**Work to complete**
Revise the material below by changing every "GUI agent" to "GUI assistant" and leaving everything else as it is.

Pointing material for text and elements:
══════

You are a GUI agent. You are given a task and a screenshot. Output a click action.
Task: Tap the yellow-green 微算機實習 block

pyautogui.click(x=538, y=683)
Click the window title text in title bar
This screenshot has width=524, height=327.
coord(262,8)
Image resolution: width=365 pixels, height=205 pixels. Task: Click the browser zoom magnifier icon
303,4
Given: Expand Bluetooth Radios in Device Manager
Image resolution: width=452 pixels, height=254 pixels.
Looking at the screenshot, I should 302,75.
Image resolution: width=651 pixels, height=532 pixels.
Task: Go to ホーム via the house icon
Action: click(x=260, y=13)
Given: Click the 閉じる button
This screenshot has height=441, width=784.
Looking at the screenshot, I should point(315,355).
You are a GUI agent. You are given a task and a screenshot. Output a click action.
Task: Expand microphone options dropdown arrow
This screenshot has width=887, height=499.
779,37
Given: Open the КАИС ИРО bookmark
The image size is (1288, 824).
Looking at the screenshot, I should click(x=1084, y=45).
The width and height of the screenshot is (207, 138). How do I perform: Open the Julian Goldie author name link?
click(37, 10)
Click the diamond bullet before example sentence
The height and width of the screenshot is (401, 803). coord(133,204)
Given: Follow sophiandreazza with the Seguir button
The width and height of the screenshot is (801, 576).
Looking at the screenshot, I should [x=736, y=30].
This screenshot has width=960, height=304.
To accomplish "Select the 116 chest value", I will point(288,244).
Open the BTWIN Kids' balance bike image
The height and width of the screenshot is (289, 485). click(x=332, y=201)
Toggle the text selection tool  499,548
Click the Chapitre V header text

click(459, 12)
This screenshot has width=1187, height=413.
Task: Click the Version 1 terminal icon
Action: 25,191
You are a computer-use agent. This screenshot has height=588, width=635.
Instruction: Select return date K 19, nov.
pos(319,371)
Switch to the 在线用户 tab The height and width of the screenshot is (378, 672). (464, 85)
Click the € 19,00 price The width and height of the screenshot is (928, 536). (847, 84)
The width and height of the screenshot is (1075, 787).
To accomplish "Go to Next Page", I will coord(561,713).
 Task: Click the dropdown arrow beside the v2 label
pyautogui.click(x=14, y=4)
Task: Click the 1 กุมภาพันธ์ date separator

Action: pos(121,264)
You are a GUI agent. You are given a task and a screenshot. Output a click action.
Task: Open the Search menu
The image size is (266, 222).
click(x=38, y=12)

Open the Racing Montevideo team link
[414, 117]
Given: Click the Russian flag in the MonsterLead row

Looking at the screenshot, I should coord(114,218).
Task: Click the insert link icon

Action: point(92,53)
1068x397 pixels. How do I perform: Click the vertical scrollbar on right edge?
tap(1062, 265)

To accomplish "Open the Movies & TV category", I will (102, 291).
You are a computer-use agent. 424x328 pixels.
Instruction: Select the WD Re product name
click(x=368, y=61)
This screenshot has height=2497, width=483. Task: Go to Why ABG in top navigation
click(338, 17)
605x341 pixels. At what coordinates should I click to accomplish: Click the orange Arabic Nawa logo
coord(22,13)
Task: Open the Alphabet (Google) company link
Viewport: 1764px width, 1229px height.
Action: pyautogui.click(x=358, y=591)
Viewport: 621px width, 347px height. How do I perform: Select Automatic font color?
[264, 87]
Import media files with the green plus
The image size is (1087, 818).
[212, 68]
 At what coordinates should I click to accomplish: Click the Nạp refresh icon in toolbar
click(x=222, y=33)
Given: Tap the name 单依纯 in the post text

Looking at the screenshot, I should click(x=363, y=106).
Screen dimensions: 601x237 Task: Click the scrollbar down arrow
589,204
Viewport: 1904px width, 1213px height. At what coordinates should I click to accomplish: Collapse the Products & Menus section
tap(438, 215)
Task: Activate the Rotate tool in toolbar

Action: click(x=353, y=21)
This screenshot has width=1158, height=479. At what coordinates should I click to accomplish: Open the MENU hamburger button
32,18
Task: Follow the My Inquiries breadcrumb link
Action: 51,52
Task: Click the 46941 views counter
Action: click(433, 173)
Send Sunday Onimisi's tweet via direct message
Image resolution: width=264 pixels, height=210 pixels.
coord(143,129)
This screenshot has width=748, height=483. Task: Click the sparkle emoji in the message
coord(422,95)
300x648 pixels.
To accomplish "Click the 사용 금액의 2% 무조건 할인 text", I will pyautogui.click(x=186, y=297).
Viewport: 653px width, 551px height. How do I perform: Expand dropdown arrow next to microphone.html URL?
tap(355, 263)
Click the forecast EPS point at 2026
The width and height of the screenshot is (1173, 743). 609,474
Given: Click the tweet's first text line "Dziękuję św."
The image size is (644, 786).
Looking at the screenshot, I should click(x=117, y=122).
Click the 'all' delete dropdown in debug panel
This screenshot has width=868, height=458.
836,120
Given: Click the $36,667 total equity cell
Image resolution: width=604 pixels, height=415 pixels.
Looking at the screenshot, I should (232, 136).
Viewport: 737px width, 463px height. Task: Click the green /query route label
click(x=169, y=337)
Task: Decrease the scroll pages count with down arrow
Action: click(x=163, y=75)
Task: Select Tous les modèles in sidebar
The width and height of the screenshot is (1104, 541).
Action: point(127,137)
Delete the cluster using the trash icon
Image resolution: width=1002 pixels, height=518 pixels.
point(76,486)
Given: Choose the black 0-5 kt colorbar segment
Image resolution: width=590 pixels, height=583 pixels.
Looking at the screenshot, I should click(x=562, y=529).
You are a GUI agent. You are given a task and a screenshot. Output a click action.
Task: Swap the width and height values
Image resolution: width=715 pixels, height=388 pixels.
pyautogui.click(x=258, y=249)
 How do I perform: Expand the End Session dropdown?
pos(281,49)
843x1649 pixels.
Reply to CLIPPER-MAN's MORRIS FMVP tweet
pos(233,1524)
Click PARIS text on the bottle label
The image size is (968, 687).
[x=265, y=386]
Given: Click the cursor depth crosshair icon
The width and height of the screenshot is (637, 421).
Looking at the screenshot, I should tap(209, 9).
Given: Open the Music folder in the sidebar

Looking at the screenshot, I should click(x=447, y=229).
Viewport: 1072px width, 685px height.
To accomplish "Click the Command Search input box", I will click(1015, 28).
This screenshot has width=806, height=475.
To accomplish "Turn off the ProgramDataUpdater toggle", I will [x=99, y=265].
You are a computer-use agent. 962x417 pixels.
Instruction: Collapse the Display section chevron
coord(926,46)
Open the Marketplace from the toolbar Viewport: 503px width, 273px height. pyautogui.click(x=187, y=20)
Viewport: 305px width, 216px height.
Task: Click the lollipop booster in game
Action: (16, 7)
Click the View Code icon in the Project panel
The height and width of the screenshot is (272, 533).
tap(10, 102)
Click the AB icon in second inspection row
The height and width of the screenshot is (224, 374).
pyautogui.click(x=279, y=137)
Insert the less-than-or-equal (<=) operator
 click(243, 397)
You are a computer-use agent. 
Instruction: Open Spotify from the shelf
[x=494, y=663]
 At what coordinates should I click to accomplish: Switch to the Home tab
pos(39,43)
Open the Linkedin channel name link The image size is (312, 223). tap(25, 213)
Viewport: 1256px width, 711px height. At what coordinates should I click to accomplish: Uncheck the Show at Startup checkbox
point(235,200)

══════

**Response to the task**
You are a GUI assistant. You are given a task and a screenshot. Output a click action.
Task: Tap the yellow-green 微算機實習 block

pyautogui.click(x=538, y=683)
Click the window title text in title bar
This screenshot has width=524, height=327.
coord(262,8)
Image resolution: width=365 pixels, height=205 pixels. Task: Click the browser zoom magnifier icon
303,4
Given: Expand Bluetooth Radios in Device Manager
Image resolution: width=452 pixels, height=254 pixels.
Looking at the screenshot, I should 302,75.
Image resolution: width=651 pixels, height=532 pixels.
Task: Go to ホーム via the house icon
Action: click(x=260, y=13)
Given: Click the 閉じる button
This screenshot has height=441, width=784.
Looking at the screenshot, I should point(315,355).
You are a GUI assistant. You are given a task and a screenshot. Output a click action.
Task: Expand microphone options dropdown arrow
This screenshot has width=887, height=499.
779,37
Given: Open the КАИС ИРО bookmark
The image size is (1288, 824).
Looking at the screenshot, I should click(x=1084, y=45).
The width and height of the screenshot is (207, 138). How do I perform: Open the Julian Goldie author name link?
click(37, 10)
Click the diamond bullet before example sentence
The height and width of the screenshot is (401, 803). coord(133,204)
Given: Follow sophiandreazza with the Seguir button
The width and height of the screenshot is (801, 576).
Looking at the screenshot, I should [x=736, y=30].
This screenshot has width=960, height=304.
To accomplish "Select the 116 chest value", I will point(288,244).
Open the BTWIN Kids' balance bike image
The height and width of the screenshot is (289, 485). click(x=332, y=201)
Toggle the text selection tool  499,548
Click the Chapitre V header text

click(459, 12)
This screenshot has width=1187, height=413.
Task: Click the Version 1 terminal icon
Action: 25,191
You are a computer-use agent. This screenshot has height=588, width=635.
Instruction: Select return date K 19, nov.
pos(319,371)
Switch to the 在线用户 tab The height and width of the screenshot is (378, 672). (464, 85)
Click the € 19,00 price The width and height of the screenshot is (928, 536). (847, 84)
The width and height of the screenshot is (1075, 787).
To accomplish "Go to Next Page", I will coord(561,713).
 Task: Click the dropdown arrow beside the v2 label
pyautogui.click(x=14, y=4)
Task: Click the 1 กุมภาพันธ์ date separator

Action: pos(121,264)
You are a GUI assistant. You are given a task and a screenshot. Output a click action.
Task: Open the Search menu
The image size is (266, 222).
click(x=38, y=12)

Open the Racing Montevideo team link
[414, 117]
Given: Click the Russian flag in the MonsterLead row

Looking at the screenshot, I should coord(114,218).
Task: Click the insert link icon

Action: point(92,53)
1068x397 pixels. How do I perform: Click the vertical scrollbar on right edge?
tap(1062, 265)

To accomplish "Open the Movies & TV category", I will (102, 291).
You are a computer-use agent. 424x328 pixels.
Instruction: Select the WD Re product name
click(x=368, y=61)
This screenshot has height=2497, width=483. Task: Go to Why ABG in top navigation
click(338, 17)
605x341 pixels. At what coordinates should I click to accomplish: Click the orange Arabic Nawa logo
coord(22,13)
Task: Open the Alphabet (Google) company link
Viewport: 1764px width, 1229px height.
Action: pyautogui.click(x=358, y=591)
Viewport: 621px width, 347px height. How do I perform: Select Automatic font color?
[264, 87]
Import media files with the green plus
The image size is (1087, 818).
[212, 68]
 At what coordinates should I click to accomplish: Click the Nạp refresh icon in toolbar
click(x=222, y=33)
Given: Tap the name 单依纯 in the post text

Looking at the screenshot, I should click(x=363, y=106).
Screen dimensions: 601x237 Task: Click the scrollbar down arrow
589,204
Viewport: 1904px width, 1213px height. At what coordinates should I click to accomplish: Collapse the Products & Menus section
tap(438, 215)
Task: Activate the Rotate tool in toolbar

Action: click(x=353, y=21)
This screenshot has width=1158, height=479. At what coordinates should I click to accomplish: Open the MENU hamburger button
32,18
Task: Follow the My Inquiries breadcrumb link
Action: 51,52
Task: Click the 46941 views counter
Action: click(433, 173)
Send Sunday Onimisi's tweet via direct message
Image resolution: width=264 pixels, height=210 pixels.
coord(143,129)
This screenshot has width=748, height=483. Task: Click the sparkle emoji in the message
coord(422,95)
300x648 pixels.
To accomplish "Click the 사용 금액의 2% 무조건 할인 text", I will pyautogui.click(x=186, y=297).
Viewport: 653px width, 551px height. How do I perform: Expand dropdown arrow next to microphone.html URL?
tap(355, 263)
Click the forecast EPS point at 2026
The width and height of the screenshot is (1173, 743). 609,474
Given: Click the tweet's first text line "Dziękuję św."
The image size is (644, 786).
Looking at the screenshot, I should click(x=117, y=122).
Click the 'all' delete dropdown in debug panel
This screenshot has width=868, height=458.
836,120
Given: Click the $36,667 total equity cell
Image resolution: width=604 pixels, height=415 pixels.
Looking at the screenshot, I should (232, 136).
Viewport: 737px width, 463px height. Task: Click the green /query route label
click(x=169, y=337)
Task: Decrease the scroll pages count with down arrow
Action: click(x=163, y=75)
Task: Select Tous les modèles in sidebar
The width and height of the screenshot is (1104, 541).
Action: point(127,137)
Delete the cluster using the trash icon
Image resolution: width=1002 pixels, height=518 pixels.
point(76,486)
Given: Choose the black 0-5 kt colorbar segment
Image resolution: width=590 pixels, height=583 pixels.
Looking at the screenshot, I should click(x=562, y=529).
You are a GUI assistant. You are given a task and a screenshot. Output a click action.
Task: Swap the width and height values
Image resolution: width=715 pixels, height=388 pixels.
pyautogui.click(x=258, y=249)
 How do I perform: Expand the End Session dropdown?
pos(281,49)
843x1649 pixels.
Reply to CLIPPER-MAN's MORRIS FMVP tweet
pos(233,1524)
Click PARIS text on the bottle label
The image size is (968, 687).
[x=265, y=386]
Given: Click the cursor depth crosshair icon
The width and height of the screenshot is (637, 421).
Looking at the screenshot, I should tap(209, 9).
Given: Open the Music folder in the sidebar

Looking at the screenshot, I should click(x=447, y=229).
Viewport: 1072px width, 685px height.
To accomplish "Click the Command Search input box", I will click(1015, 28).
This screenshot has width=806, height=475.
To accomplish "Turn off the ProgramDataUpdater toggle", I will [x=99, y=265].
You are a computer-use agent. 962x417 pixels.
Instruction: Collapse the Display section chevron
coord(926,46)
Open the Marketplace from the toolbar Viewport: 503px width, 273px height. pyautogui.click(x=187, y=20)
Viewport: 305px width, 216px height.
Task: Click the lollipop booster in game
Action: (16, 7)
Click the View Code icon in the Project panel
The height and width of the screenshot is (272, 533).
tap(10, 102)
Click the AB icon in second inspection row
The height and width of the screenshot is (224, 374).
pyautogui.click(x=279, y=137)
Insert the less-than-or-equal (<=) operator
 click(243, 397)
You are a computer-use agent. 
Instruction: Open Spotify from the shelf
[x=494, y=663]
 At what coordinates should I click to accomplish: Switch to the Home tab
pos(39,43)
Open the Linkedin channel name link The image size is (312, 223). tap(25, 213)
Viewport: 1256px width, 711px height. At what coordinates should I click to accomplish: Uncheck the Show at Startup checkbox
point(235,200)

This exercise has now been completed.